:: SELECTED TEXT ::
-.-.-

Now, one short trading window does not make a market. However, as a market participant, I’m highly attuned to clues on the path of things. For the past few years, I’ve been correct to not only be bearish bonds, but to genuinely wonder what happens when they eventually go into freefall. I don’t think anyone has a good answer to this, as the world’s primary collateral asset has never set off a global margin call. Think of SVB, but applied to the larger banks. Of course this is all theoretical, but if you borrow at 2.5% on a 3-cap property, what happens when you must refinance at 7% and the property is a 9-cap?? Now multiply that by trillions in loans.

Those who invest in Emerging Markets are familiar with the concept of Fiscal Dominance. Developed Market investors will soon learn this term as well. This is when the Central Bank loses control of it’s core mandate to tinker with inflation and employment. Instead, the Central Bank is forced to focus on the government’s fiscal needs—either through monetizing debt or stabilizing the bond market. This then starts a vicious feedback loop that is difficult to escape from. At some point, investors wake up and decide they’re not going to throw good money after bad.

Applying this thought progression to equities. When I look at equity valuations in Brazil, and then look at valuations here in America, I realize that the gap between the two is quite wide. In a higher interest rate regime, equities are often priced at single digit earnings multiples, as opposed to the crazy multiples that we’ve taken for granted in America. Now, I’m not calling for a crash. It took Brazil over a decade to deflate to where it is today. Then again, Brazil didn’t have anywhere near the level of financialization that we do—nor did it rely as highly on foreign flows to finance itself.

-.-.-

:: INFORMATION SUPPLIED ::
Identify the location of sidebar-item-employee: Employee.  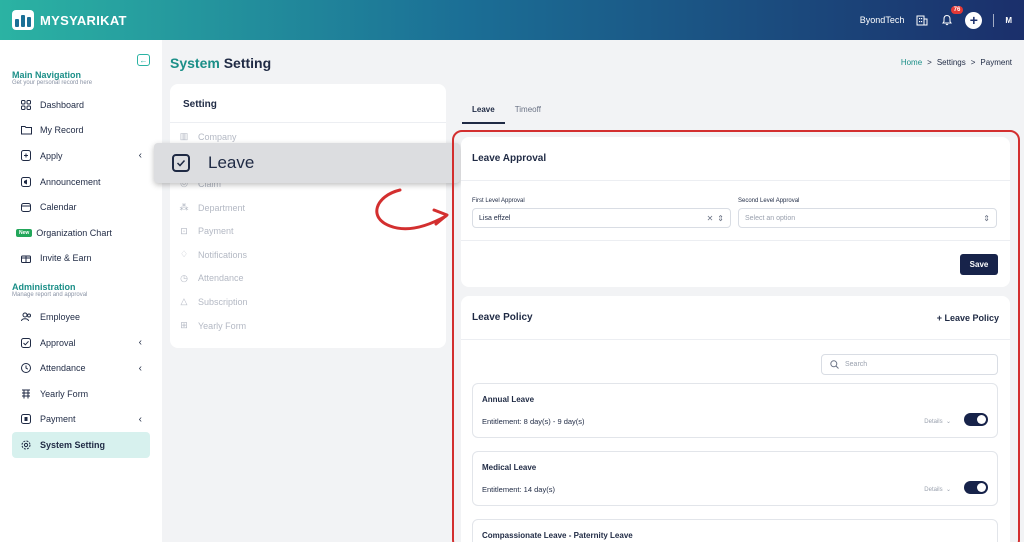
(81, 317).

-.-.-

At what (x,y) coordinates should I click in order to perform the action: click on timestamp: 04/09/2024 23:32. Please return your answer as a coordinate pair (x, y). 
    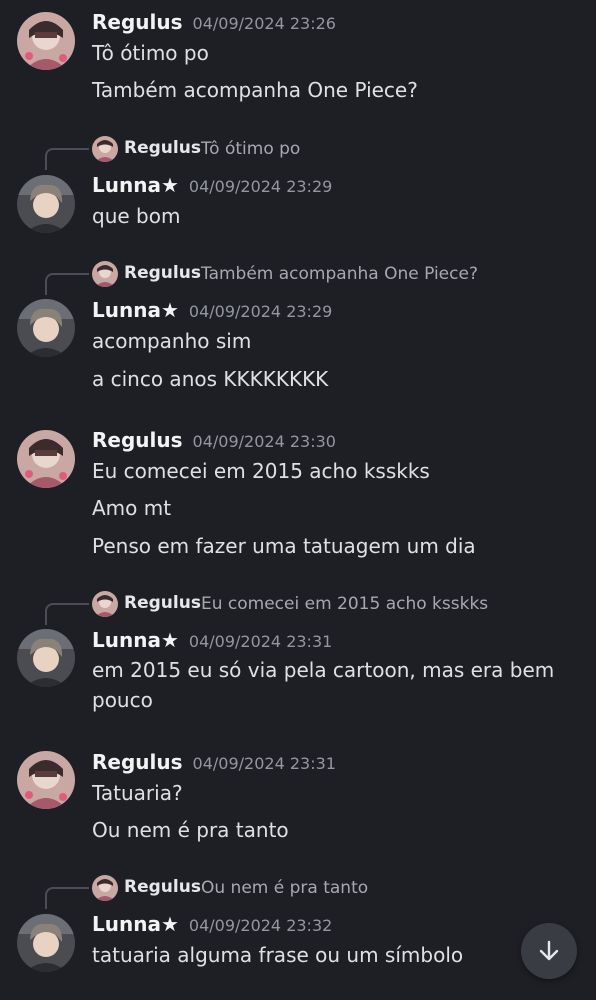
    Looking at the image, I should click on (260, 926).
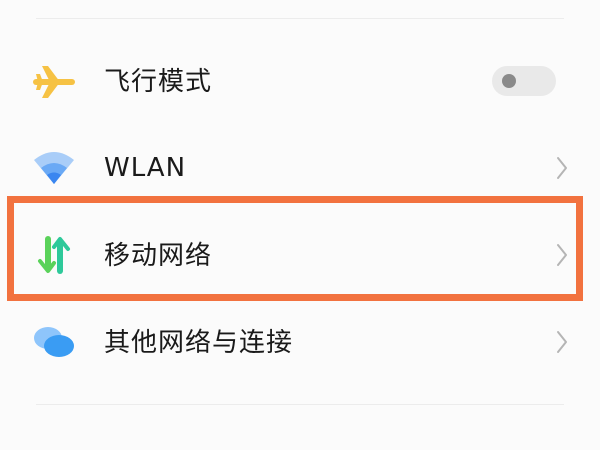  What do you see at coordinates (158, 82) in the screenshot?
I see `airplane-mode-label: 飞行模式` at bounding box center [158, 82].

-.-.-

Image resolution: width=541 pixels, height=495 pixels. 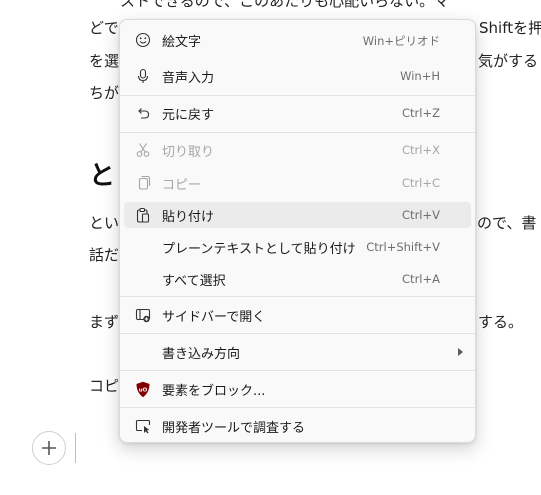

-.-.-

:: STUDY QUESTIONS ::
**A)** Based on the market commentary, why does the writer think no one has a good answer to what happens when bonds go into freefall?
**B)** According to the market commentary, how long did it take Brazil to deflate to where it is today?
**C)** Reproduce word for word the part of the market commentary that begins at "Those who invest" and ends after "money after bad.".

:: RESPONSES PER TASK ::
**A)** The world's primary collateral asset has never set off a global margin call, so there is no precedent to go by.

**B)** Over a decade.

**C)**
Those who invest in Emerging Markets are familiar with the concept of Fiscal Dominance. Developed Market investors will soon learn this term as well. This is when the Central Bank loses control of it’s core mandate to tinker with inflation and employment. Instead, the Central Bank is forced to focus on the government’s fiscal needs—either through monetizing debt or stabilizing the bond market. This then starts a vicious feedback loop that is difficult to escape from. At some point, investors wake up and decide they’re not going to throw good money after bad.